Wurde der sexuelle Missbrauch in der Katholischen Kirche bisher meist mit Zölibat und patriarchal-männlichen Kirchenstrukturen erklärt – auch um innerkirchliche Reformwünsche zu begründen –, so greift diese Sichtweise für die Evangelische Kirche definitiv nicht. Umso bitterer ist nun das Erwachen, für die katholischen Protagonisten und Propagandisten des spezifisch deutschen „Synodalen Wegs“ genauso wie für die evangelischen Kirchen im Land, die hier auffällig lange auffällig still waren – wohl in der Hoffnung, der Kelch des Missbrauchsskandals gehe von wenigen Einzelfällen abgesehen an ihnen vorüber. Auch die Medien identifizierten dieses Problem bisher als fast ausschließlich katholisches Phänomen und müssen nun umdenken und umschalten. Zu den Tätern im Bereich der Evangelischen Kirche zählten verheiratete Pfarrer und Kirchenmitarbeiter wie auch Familienväter. Die bisherige antikatholische und antizölibatäre Stoßrichtung der Berichterstattung und Meinungsmache wird sich nun hoffentlich differenzieren. Die Schande und das Verbrechen des sexuellen Missbrauchs durch Pfarrer, Priester und Kirchenmitarbeiter werden die Kirchen auch in Deutschland noch lange begleiten, beschäftigen und beschädigen. Umso wichtiger ist konsequente Aufklärung und Aufarbeitung.

Auch aus der Politik gibt es wenig Erfreuliches zu vermelden. Jüngst hat die derzeit in Berlin regierende sog. „Ampel-Koalition“ nach der Abschaffung des Werbeverbots für Abtreibungen (§ 219 a) mit dem Verbot der „Gehsteigbelästigung“ – also des stillen Betens und des Gesprächsangebotes über Alternativen zur Abtreibung vor Kliniken zur vorgeburtlichen Kindstötung – ihren im Koalitionsvertrag ja angekündigten Feldzug gegen ungeborene Kinder weitgehend unbeachtet wie unwidersprochen von kirchlicher Seite entschlossen fortgesetzt.
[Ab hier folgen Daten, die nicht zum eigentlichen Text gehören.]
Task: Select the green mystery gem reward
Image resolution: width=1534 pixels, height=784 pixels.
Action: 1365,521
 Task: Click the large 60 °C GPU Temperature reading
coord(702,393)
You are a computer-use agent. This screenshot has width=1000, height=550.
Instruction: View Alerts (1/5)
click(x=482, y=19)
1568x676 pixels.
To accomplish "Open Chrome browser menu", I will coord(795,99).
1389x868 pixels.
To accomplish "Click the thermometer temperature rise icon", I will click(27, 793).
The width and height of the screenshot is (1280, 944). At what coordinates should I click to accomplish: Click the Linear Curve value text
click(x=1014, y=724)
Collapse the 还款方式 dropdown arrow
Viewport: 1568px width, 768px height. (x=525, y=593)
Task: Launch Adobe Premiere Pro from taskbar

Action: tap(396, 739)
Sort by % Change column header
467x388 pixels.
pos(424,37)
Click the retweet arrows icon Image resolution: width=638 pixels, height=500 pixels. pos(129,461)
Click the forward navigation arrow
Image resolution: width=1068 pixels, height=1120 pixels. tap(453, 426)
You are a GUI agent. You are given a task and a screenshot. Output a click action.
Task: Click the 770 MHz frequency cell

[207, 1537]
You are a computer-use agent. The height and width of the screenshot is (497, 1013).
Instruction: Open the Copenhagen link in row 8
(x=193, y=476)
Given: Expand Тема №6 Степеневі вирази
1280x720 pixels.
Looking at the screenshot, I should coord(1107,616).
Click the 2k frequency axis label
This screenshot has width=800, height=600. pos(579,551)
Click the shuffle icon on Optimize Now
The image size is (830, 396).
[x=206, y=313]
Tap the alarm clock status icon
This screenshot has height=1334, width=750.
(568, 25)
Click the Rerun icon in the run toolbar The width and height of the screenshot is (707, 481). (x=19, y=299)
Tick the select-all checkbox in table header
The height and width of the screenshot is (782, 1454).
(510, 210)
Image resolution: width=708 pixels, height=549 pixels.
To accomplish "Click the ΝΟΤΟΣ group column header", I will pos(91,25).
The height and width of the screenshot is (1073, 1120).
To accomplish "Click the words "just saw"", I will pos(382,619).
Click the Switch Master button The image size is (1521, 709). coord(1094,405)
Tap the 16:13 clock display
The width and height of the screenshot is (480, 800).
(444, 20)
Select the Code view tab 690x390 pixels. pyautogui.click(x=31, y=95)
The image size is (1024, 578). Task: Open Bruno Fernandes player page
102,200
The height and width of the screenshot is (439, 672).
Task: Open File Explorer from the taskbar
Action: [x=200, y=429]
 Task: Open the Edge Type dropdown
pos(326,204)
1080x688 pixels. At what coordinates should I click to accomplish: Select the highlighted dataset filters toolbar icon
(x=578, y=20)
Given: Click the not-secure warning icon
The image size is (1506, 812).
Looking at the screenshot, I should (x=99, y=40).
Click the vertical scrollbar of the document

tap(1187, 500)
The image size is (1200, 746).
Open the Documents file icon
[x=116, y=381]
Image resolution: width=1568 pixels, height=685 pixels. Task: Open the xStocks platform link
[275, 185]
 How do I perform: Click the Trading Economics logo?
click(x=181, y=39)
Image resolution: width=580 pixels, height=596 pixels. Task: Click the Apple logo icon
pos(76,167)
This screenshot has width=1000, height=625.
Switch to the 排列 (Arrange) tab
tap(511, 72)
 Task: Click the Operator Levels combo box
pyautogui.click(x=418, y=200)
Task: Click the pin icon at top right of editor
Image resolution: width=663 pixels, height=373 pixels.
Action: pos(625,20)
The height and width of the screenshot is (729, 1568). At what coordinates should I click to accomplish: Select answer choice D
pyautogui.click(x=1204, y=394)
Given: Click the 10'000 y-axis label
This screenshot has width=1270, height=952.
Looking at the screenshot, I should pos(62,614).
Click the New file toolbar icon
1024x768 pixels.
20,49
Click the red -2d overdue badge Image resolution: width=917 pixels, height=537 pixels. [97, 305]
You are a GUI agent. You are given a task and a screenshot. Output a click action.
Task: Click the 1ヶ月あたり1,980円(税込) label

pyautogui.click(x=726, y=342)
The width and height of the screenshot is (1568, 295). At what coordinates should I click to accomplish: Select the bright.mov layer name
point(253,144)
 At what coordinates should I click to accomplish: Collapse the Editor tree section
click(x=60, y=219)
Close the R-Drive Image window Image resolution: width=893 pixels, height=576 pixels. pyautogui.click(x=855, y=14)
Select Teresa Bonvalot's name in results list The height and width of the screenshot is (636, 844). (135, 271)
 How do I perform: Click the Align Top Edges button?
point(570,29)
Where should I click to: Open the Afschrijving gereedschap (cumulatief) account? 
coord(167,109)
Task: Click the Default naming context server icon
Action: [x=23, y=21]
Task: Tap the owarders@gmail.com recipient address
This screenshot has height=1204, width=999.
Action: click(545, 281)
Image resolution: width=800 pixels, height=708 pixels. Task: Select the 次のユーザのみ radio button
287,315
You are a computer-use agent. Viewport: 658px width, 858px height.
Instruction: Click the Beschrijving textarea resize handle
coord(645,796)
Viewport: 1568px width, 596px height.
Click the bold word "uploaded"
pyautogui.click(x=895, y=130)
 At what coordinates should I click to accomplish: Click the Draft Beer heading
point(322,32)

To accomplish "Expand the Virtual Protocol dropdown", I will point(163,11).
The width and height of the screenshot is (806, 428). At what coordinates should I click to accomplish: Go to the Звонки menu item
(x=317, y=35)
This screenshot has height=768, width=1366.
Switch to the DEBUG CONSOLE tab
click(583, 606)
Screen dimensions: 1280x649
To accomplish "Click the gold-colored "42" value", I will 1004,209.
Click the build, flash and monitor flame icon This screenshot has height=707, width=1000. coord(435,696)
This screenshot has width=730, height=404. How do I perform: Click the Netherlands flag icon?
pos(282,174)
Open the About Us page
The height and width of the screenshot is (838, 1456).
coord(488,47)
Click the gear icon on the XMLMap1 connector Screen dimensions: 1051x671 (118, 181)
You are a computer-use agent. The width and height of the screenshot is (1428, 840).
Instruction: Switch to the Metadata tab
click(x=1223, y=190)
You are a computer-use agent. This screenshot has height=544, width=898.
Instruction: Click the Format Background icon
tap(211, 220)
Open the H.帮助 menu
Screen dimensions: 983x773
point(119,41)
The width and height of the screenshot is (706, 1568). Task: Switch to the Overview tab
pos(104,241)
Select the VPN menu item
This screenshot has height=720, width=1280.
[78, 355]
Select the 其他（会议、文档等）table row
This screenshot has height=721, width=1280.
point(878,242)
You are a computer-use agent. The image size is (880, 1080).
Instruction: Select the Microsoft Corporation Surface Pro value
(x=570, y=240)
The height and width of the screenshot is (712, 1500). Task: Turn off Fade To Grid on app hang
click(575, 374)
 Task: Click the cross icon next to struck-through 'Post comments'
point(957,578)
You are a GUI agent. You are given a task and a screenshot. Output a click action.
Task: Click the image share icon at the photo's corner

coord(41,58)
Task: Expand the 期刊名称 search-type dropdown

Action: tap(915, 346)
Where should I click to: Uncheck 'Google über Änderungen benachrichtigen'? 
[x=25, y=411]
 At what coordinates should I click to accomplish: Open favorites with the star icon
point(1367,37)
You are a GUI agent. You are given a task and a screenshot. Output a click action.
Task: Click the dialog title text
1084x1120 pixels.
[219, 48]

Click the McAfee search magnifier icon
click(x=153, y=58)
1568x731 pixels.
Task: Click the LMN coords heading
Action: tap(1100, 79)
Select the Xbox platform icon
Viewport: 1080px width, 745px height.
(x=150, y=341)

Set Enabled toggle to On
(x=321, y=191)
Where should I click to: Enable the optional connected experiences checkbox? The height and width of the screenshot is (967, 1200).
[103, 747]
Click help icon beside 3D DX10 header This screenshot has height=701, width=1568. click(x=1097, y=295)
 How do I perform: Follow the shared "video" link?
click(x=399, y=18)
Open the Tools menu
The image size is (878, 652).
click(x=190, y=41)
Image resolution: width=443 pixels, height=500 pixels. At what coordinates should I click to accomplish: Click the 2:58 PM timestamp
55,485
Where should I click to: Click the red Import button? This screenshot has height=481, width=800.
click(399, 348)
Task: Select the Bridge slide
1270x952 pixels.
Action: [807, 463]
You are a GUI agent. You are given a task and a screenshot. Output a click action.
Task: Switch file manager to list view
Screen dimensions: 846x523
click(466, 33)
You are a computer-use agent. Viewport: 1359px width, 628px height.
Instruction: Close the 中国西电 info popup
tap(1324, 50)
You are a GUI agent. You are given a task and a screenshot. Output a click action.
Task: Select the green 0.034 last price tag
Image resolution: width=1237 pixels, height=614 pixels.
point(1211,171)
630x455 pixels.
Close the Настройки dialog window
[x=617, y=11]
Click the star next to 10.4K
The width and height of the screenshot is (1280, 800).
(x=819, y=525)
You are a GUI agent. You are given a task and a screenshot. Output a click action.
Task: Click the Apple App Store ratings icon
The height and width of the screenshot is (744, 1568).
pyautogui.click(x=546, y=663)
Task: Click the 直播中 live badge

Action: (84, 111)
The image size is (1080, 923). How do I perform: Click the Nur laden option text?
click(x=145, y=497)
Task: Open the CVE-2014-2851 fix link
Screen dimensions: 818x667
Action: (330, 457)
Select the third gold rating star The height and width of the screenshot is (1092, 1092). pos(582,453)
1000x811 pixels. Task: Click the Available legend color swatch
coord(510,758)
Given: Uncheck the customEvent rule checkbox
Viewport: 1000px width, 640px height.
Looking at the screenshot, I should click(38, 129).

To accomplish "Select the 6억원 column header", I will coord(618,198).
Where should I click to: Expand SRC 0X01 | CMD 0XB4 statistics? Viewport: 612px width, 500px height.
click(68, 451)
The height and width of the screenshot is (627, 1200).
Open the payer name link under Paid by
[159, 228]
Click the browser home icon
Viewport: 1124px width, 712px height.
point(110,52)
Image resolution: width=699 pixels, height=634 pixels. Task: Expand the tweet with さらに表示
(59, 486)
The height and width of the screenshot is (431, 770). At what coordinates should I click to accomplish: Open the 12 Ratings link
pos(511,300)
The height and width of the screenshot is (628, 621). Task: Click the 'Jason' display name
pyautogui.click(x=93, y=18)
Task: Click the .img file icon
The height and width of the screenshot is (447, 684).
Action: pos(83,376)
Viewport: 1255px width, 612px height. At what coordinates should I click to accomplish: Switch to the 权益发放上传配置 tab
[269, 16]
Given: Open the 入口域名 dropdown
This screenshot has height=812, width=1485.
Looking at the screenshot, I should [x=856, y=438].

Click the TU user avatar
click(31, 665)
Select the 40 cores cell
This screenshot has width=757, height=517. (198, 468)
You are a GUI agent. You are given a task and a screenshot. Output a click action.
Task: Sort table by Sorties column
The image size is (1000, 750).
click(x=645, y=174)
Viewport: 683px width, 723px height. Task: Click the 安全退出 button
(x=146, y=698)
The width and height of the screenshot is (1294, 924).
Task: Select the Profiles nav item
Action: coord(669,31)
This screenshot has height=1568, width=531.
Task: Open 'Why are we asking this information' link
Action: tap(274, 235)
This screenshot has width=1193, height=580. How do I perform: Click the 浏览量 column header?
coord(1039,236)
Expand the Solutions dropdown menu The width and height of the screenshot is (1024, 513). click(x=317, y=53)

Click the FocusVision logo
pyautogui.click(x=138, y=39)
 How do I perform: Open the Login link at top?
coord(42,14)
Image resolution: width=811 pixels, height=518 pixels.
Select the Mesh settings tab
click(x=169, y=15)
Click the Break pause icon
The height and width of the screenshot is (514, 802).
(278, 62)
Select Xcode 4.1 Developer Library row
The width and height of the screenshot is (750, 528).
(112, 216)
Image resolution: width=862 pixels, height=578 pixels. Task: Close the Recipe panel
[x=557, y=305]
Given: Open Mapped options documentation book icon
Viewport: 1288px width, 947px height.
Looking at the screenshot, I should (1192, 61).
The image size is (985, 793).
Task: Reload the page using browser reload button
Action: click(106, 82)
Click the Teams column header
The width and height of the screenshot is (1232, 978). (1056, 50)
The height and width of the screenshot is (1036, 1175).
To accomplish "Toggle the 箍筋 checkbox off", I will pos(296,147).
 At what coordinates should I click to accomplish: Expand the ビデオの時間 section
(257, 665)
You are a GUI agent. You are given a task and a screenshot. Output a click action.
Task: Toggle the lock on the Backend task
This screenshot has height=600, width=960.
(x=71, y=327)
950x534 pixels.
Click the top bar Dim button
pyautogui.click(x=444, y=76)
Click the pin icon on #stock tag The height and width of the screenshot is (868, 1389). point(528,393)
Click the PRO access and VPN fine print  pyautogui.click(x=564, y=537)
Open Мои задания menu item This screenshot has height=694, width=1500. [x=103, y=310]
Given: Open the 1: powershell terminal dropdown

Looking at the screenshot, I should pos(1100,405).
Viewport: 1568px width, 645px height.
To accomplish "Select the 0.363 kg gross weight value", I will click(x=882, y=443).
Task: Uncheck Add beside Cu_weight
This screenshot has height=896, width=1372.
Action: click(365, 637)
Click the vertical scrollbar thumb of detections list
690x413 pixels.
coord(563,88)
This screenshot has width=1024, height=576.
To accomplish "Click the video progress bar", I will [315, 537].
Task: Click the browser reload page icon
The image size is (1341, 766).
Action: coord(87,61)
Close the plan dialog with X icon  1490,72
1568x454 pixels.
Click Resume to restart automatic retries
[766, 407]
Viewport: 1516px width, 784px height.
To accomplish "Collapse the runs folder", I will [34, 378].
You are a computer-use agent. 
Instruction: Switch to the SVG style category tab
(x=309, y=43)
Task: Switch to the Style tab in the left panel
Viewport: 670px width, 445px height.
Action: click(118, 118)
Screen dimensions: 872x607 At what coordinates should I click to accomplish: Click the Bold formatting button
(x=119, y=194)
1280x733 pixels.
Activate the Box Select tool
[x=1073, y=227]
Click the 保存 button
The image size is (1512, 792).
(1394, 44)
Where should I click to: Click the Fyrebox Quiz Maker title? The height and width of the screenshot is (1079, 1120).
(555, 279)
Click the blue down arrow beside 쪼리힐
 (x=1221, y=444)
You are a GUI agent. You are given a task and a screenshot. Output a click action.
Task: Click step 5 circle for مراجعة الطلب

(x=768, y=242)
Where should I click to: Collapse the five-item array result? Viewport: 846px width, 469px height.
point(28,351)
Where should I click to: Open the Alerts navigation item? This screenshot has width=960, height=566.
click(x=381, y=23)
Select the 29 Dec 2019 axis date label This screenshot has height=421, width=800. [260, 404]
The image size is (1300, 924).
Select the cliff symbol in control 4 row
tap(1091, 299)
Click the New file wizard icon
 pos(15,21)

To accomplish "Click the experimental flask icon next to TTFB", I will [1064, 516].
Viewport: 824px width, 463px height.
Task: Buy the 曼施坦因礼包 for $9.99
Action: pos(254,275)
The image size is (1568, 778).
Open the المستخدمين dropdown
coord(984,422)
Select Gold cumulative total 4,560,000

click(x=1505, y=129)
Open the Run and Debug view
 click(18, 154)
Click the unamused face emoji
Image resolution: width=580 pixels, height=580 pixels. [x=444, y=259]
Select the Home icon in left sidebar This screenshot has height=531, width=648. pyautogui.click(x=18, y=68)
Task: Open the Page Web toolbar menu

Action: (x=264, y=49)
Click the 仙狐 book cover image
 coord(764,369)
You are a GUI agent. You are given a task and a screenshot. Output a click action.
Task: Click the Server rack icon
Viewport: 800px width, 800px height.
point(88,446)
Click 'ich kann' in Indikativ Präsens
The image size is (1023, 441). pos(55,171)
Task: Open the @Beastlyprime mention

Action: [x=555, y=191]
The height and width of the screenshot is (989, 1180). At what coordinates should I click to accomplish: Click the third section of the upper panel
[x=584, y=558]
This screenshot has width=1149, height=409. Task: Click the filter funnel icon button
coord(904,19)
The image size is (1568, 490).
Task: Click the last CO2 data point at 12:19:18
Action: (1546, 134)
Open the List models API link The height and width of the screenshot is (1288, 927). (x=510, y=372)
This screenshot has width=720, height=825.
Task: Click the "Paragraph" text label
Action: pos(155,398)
Nun sind die Kirchen derzeit natürlich voll ausgelastet mit ihrem „Kampf gegen Rechts“ (und alles, was nicht links oder grün ist) und den entsprechenden Demonstrationen in Dauerschleife. Aber es stellt sich doch die Frage, wo hier der laute kirchliche Protest und die Warnung auch vor diesen Parteien bleiben. Aber halt…: Lebensschützer und Abtreibungsgegner gelten ja mittlerweile per se als „rechts“ in deutschen Landen und in der westlichen politischen wie medialen Hemisphäre. Wir leben wahrlich in politisch, kirchlich und geistlich irren Zeiten.

Dr. Jürgen Henkel ist Gemeindepfarrer der Evangelisch-Lutherischen Kirche Bayern in Selb (Oberfranken), Schriftleiter der Zeitschrift „Auftrag und Wahrheit – Ökumenische Quartalsschrift für Predigt, Liturgie und Theologie“ (Link zur aktuellen Ausgabe) und Prof. h. c. an der Fakultät für Orthodoxe Theologie der Babeş-Bolyai-Universität Cluj-Napoca/Klausenburg in Rumänien.